═══ RECORDS PROVIDED ═══

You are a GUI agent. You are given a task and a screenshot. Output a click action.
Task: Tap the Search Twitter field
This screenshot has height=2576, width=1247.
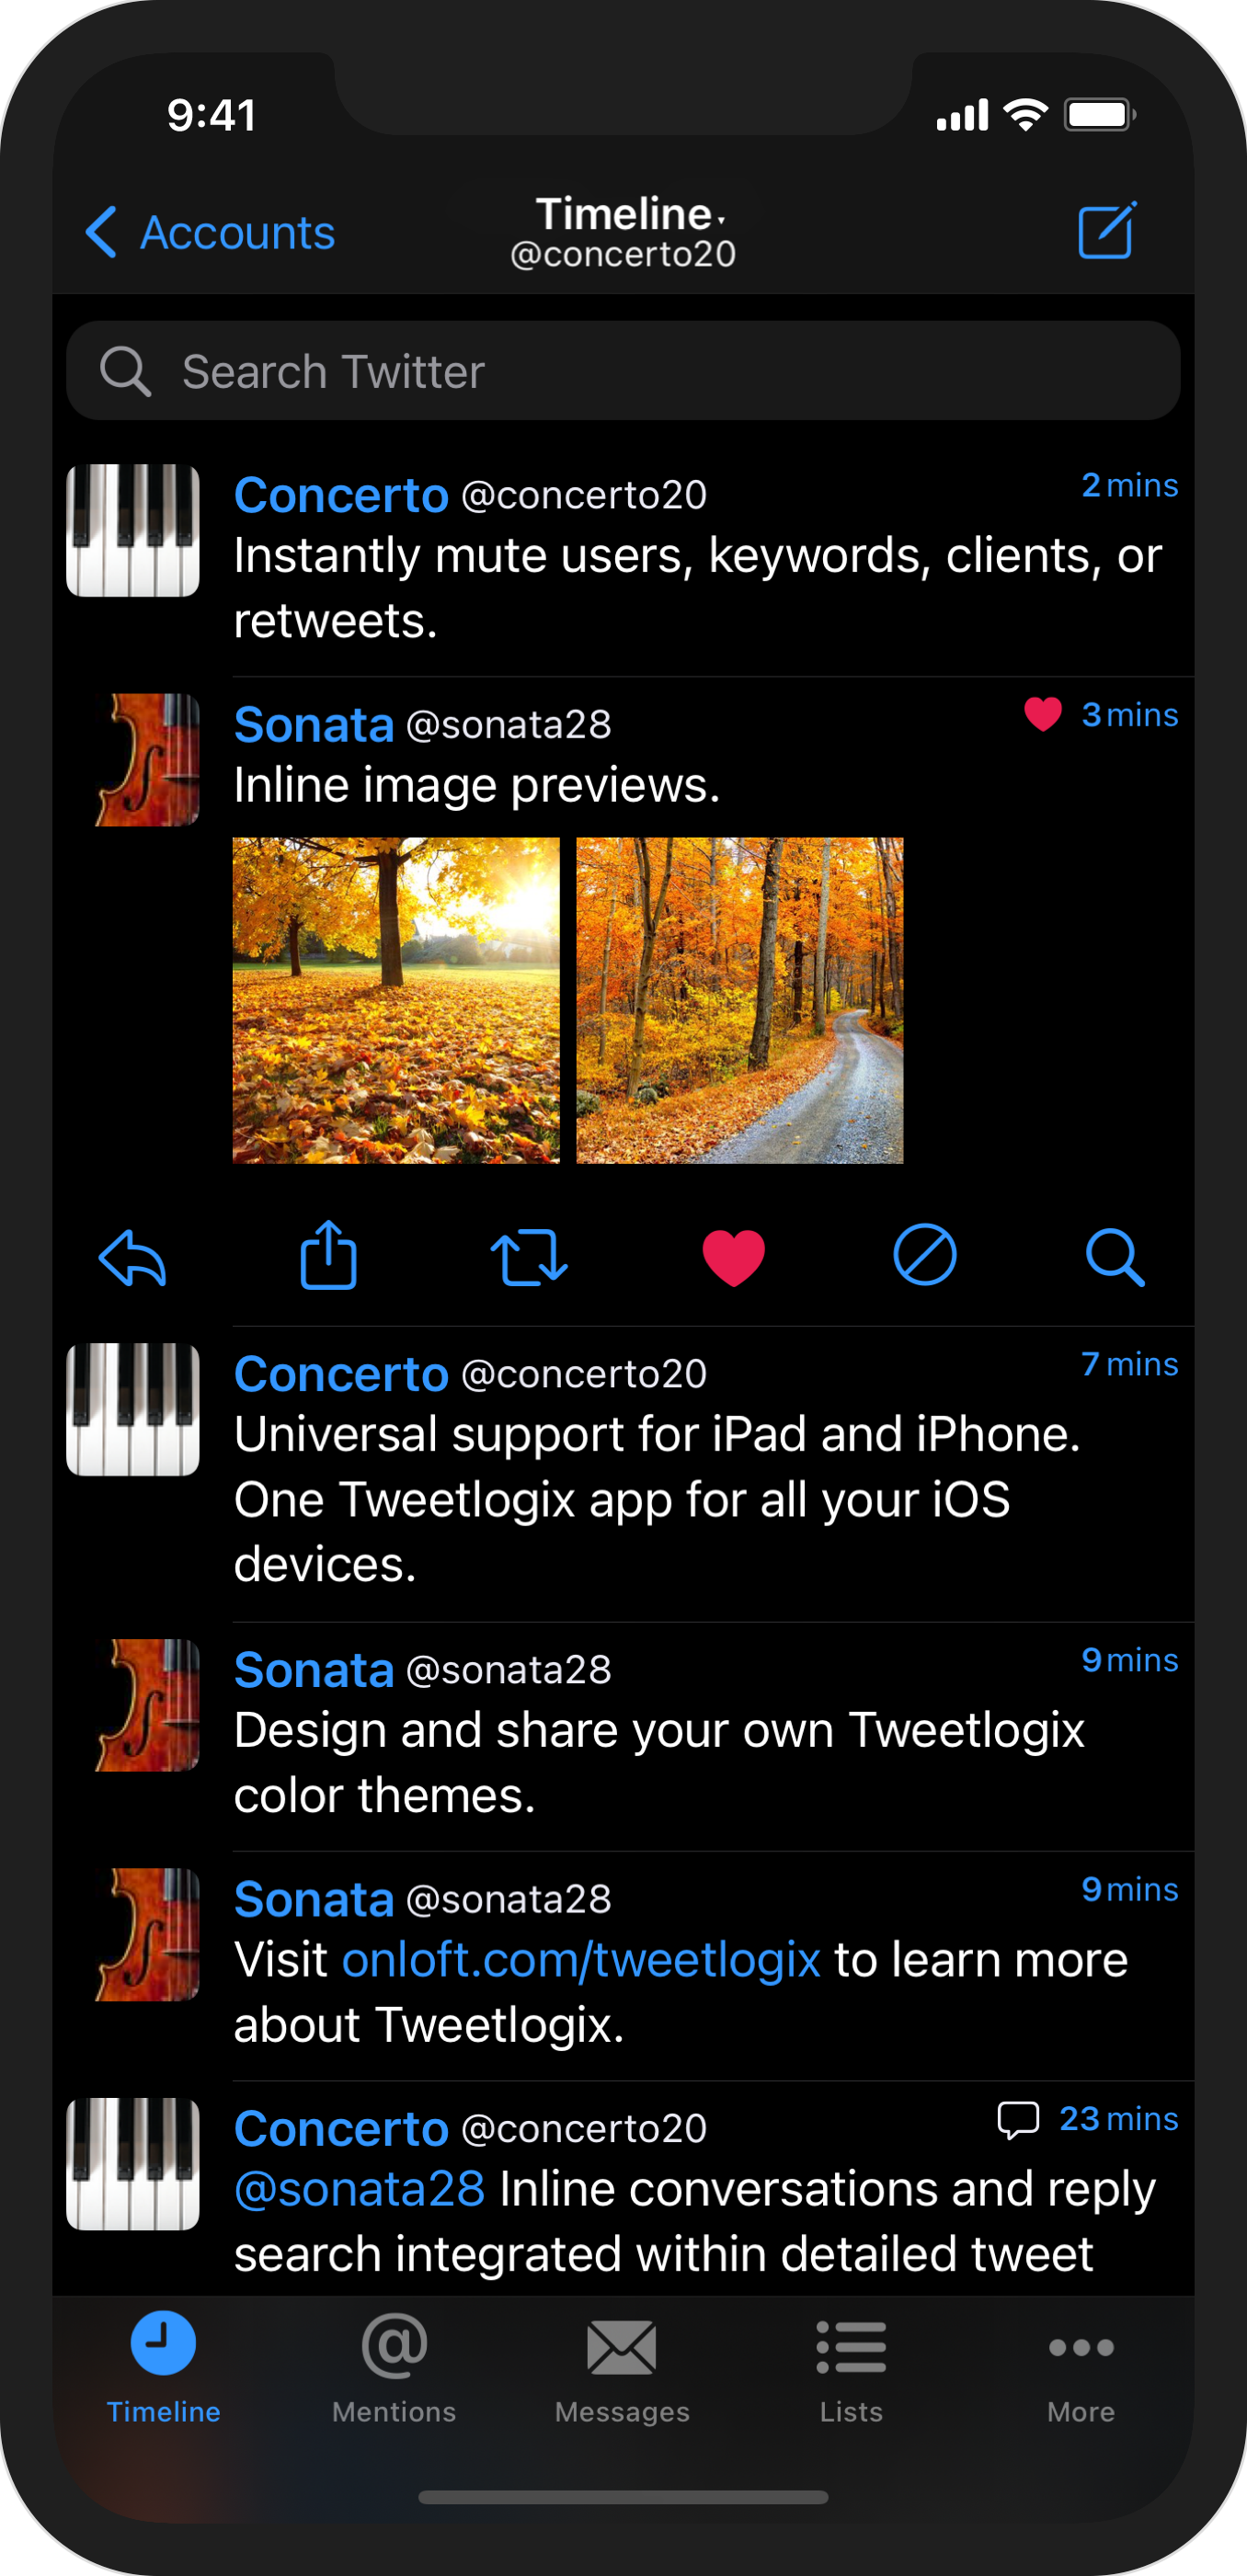coord(622,371)
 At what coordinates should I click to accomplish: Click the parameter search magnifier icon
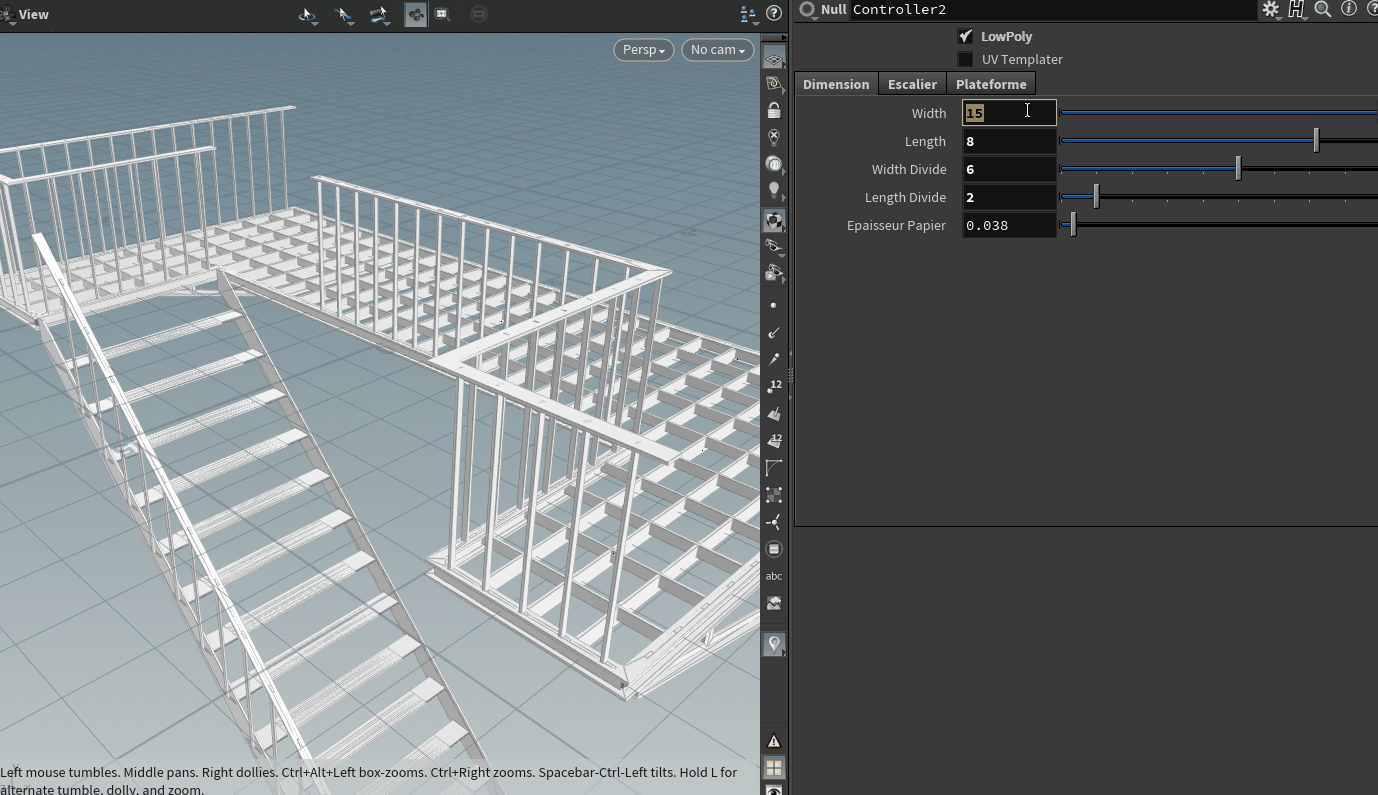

═══

TRY IT: Filter the records for lines containing the word "click" and copy each one.

SOLUTION FOR THIS EXERCISE:
You are a GUI agent. You are given a task and a screenshot. Output a click action.
 At what coordinates should I click to accomplish: Click the parameter search magnifier icon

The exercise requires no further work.